This is the second part of two-part discussion on Measurement and Business Metrics. In Part I, we used the example of a call center and how different metrics should be the focal point of different roles, with the fewer the better. Even if some roles work towards only ONE metric. In today's post, we get a bit philosophical and tap into historical references to measurement and it's "dark side".

The History of Measurement

Death StarI just finished reading a fascinating book that surprised me by having a lot more to do with the topic of ROI than I expected, and really spoke to me about something that has always bothered me about the endless drive to precisely measure everything in business. World In The Balance*, is a wonderfully written and well-researched history of humankind’s effort to develop standard measurements through the centuries, covering everything from the Roman origins of many of our Imperial measures, a system of cast figurine weights used for trade by the Akan in pre-colonial West Africa and even a complex system of bells used in ancient China which resulted in the mathematization of the harmonic system.

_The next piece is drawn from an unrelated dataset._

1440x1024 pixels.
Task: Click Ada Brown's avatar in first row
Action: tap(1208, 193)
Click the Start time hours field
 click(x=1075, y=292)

"Dark Side" Warnings From The Past

But one discussion called the “Dark Side of the Metroscape” was intriguing. Not just because I just happened to be writing on “The Measurement Trap” when I picked up the book, but because it seems that over the course of history there has been a very large body of commentary warning of a “dark side” to measurement!  While Plato wrote in the Republic, "the best part of the human soul is the part which puts trust in measurement and calculating", A few other historical examples disagreed:

  • Czech folklore warned that children under six were not to be measured for clothes, lest they become “runts”
  • The Polish poet Adam Mickiewicz wrote: “The compass, the scales, the yardstick – apply but to lifeless bodies”
  • The German philosopher Martin Heidegger warned that the successes of measurement can “give us the impression that is the only way to get a better grip on the world”

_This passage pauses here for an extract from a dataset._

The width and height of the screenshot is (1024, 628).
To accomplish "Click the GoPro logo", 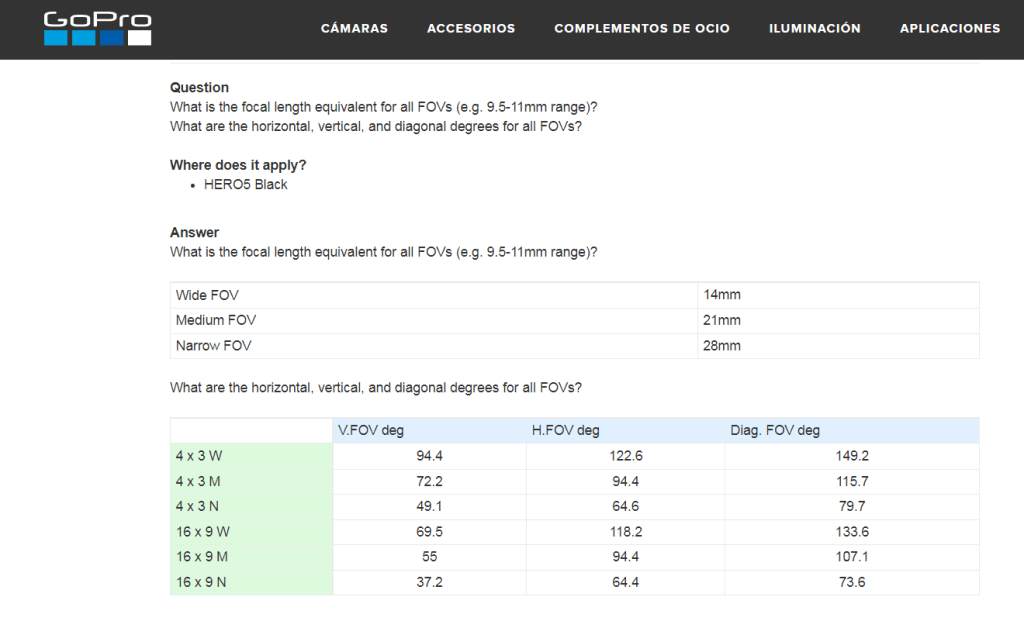I will (x=97, y=28).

As the author surmises, The social impact of using measuring to establish intelligence…demotes the importance of anything that does not involve measurement, and augmenting the importance of anything that does”.

Wow, who knew measurement was such a heavy topic!?  But that is exactly the point when I refer to Measurement as a “Trap”.  Because technology now allows us to create literally dozens of ways to measure the same event (i.e. your e-mail campaign or your web-site traffic), it also makes it easier than ever to be fatally distracted from the things that really matter.

Escaping the Measurement Trap

For example, as a business owner, you might have 100 employees, but you might have only 8 of them reporting directly to you. Of course you are aware of what the rest of them are doing, but you rely on those 8 direct reports to provide you the visibility to the business you need. The same is true for measurement “dashboards”. Of course you can create a hundred or a thousand different metrics, but what are the five or eight or ten that matter most?

A dashboard of 35 metrics is not a tool to help make decisions, it is just a distraction, and takes your focus away from the core metrics that need your attention. HubSpot (a prolific producer of incredibly useful content), recently had a useful post on this topic, discussing the only EIGHT metrics you need to measure website performance. I won’t repeat them here (Please read here if you like, it’s spot-on), but I want to call it out as the perfect example of the minimalist approach you need to ensure measurement plays its role and not become an obsession that distracts you from your business.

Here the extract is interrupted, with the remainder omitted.